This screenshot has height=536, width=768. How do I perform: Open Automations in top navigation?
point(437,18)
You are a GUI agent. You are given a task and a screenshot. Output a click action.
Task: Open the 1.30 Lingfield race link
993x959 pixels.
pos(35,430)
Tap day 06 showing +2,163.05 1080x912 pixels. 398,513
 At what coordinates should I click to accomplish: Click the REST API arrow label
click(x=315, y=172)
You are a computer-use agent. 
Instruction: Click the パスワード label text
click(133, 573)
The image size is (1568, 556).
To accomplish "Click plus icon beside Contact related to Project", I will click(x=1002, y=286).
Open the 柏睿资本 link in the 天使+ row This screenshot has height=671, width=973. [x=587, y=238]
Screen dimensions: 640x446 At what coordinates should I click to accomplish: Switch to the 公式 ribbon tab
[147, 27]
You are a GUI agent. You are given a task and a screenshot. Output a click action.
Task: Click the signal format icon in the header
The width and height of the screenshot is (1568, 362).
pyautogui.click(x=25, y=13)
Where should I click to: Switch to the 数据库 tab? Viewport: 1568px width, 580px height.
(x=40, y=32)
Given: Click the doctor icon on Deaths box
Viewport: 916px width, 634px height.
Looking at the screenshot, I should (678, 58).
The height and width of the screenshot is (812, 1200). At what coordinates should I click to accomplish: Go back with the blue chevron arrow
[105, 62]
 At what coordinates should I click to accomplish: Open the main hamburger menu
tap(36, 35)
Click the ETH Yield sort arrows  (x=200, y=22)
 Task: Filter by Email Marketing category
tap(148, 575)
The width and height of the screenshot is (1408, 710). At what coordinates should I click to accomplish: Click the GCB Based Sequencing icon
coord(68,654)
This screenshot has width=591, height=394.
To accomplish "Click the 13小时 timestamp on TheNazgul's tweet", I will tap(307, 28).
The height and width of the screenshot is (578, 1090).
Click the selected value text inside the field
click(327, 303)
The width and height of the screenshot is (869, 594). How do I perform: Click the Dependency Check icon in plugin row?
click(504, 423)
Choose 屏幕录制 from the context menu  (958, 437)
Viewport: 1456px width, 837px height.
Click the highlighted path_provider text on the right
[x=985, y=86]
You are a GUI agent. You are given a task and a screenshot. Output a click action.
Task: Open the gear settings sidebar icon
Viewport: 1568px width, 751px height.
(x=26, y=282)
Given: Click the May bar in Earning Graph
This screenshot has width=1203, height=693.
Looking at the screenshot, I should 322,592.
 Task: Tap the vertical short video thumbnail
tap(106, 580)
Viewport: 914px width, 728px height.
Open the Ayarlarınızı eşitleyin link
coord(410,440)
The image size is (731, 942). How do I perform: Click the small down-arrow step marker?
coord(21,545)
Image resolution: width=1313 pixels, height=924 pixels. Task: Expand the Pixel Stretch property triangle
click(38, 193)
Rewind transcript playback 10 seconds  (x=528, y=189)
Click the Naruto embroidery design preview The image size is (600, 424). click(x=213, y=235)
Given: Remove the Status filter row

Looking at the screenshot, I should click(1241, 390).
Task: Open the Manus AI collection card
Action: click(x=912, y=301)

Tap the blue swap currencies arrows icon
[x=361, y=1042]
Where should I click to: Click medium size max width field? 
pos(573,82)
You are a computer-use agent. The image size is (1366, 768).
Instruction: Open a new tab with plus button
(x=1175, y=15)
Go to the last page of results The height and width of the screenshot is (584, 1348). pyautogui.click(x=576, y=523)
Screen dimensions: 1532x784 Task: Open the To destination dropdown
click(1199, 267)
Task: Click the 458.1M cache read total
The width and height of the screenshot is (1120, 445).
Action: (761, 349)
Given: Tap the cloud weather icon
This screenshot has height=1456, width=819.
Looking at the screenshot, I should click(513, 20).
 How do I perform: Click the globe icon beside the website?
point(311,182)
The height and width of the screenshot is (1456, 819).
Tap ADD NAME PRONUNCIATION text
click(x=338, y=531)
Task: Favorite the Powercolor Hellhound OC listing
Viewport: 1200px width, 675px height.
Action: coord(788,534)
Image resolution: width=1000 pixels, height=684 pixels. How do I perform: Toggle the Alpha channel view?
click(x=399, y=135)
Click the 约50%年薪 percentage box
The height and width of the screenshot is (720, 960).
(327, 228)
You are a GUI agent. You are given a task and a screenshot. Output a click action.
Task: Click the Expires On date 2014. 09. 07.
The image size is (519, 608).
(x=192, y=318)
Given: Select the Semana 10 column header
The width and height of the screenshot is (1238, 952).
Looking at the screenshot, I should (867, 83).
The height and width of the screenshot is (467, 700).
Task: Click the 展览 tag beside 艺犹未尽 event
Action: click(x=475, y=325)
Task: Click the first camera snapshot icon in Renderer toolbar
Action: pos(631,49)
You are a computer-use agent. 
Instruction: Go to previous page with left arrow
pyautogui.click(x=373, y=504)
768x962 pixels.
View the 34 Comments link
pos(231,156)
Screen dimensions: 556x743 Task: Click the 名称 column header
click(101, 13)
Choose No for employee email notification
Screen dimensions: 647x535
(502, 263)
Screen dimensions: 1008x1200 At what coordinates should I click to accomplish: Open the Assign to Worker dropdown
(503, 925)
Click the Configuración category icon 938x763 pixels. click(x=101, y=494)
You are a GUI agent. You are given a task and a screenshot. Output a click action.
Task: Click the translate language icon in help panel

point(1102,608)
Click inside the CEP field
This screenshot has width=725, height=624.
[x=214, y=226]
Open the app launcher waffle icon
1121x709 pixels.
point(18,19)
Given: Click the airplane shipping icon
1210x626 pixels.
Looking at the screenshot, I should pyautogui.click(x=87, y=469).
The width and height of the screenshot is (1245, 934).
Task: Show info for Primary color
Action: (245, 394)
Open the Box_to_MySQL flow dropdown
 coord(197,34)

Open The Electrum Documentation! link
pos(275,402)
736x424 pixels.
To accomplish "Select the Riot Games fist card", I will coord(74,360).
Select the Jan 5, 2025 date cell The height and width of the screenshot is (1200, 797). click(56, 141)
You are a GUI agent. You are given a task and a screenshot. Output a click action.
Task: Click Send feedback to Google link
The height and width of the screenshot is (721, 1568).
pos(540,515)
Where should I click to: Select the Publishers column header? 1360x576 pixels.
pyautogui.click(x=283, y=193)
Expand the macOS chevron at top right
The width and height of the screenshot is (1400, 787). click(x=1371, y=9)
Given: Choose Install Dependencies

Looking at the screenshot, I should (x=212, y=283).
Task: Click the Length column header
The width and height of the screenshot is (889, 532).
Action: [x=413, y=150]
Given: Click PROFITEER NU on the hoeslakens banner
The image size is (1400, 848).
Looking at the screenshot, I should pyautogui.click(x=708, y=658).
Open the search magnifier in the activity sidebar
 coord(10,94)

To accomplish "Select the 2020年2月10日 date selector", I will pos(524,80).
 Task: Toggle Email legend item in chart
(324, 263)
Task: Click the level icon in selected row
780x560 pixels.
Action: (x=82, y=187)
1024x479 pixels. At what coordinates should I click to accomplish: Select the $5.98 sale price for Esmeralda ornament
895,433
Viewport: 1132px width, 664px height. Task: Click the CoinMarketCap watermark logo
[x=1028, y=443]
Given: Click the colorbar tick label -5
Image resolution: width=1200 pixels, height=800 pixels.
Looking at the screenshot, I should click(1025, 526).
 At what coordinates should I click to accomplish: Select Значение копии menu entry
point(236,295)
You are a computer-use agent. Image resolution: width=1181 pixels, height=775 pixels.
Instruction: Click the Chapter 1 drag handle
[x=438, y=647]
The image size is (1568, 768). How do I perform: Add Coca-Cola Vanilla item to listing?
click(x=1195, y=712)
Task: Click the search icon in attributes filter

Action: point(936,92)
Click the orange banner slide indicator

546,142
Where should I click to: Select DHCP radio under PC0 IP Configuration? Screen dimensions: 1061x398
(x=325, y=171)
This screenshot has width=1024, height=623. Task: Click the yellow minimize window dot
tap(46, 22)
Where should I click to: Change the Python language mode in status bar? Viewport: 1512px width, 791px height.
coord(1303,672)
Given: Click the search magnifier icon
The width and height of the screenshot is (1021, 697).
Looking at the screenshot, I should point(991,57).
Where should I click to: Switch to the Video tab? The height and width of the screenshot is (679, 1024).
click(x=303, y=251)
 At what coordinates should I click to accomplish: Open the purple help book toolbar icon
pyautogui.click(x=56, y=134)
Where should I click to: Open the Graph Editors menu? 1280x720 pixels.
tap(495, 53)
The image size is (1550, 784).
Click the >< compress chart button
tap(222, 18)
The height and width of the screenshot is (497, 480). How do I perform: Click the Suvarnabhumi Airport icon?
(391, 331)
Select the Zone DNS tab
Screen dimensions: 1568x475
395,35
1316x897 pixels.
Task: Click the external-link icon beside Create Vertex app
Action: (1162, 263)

### EXERCISE INSTRUCTIONS
Set down, exactly as they appear above, all lines from the one that has "The height and width of the screenshot is (721, 1568)." down to the one that has "Given: Click the colorbar tick label -5", including those two and no others.

### RESULT BELOW
The height and width of the screenshot is (721, 1568).
pos(540,515)
Where should I click to: Select the Publishers column header? 1360x576 pixels.
pyautogui.click(x=283, y=193)
Expand the macOS chevron at top right
The width and height of the screenshot is (1400, 787). click(x=1371, y=9)
Given: Choose Install Dependencies

Looking at the screenshot, I should (x=212, y=283).
Task: Click the Length column header
The width and height of the screenshot is (889, 532).
Action: [x=413, y=150]
Given: Click PROFITEER NU on the hoeslakens banner
The image size is (1400, 848).
Looking at the screenshot, I should pyautogui.click(x=708, y=658).
Open the search magnifier in the activity sidebar
 coord(10,94)

To accomplish "Select the 2020年2月10日 date selector", I will pos(524,80).
 Task: Toggle Email legend item in chart
(324, 263)
Task: Click the level icon in selected row
780x560 pixels.
Action: (x=82, y=187)
1024x479 pixels. At what coordinates should I click to accomplish: Select the $5.98 sale price for Esmeralda ornament
895,433
Viewport: 1132px width, 664px height. Task: Click the CoinMarketCap watermark logo
[x=1028, y=443]
Given: Click the colorbar tick label -5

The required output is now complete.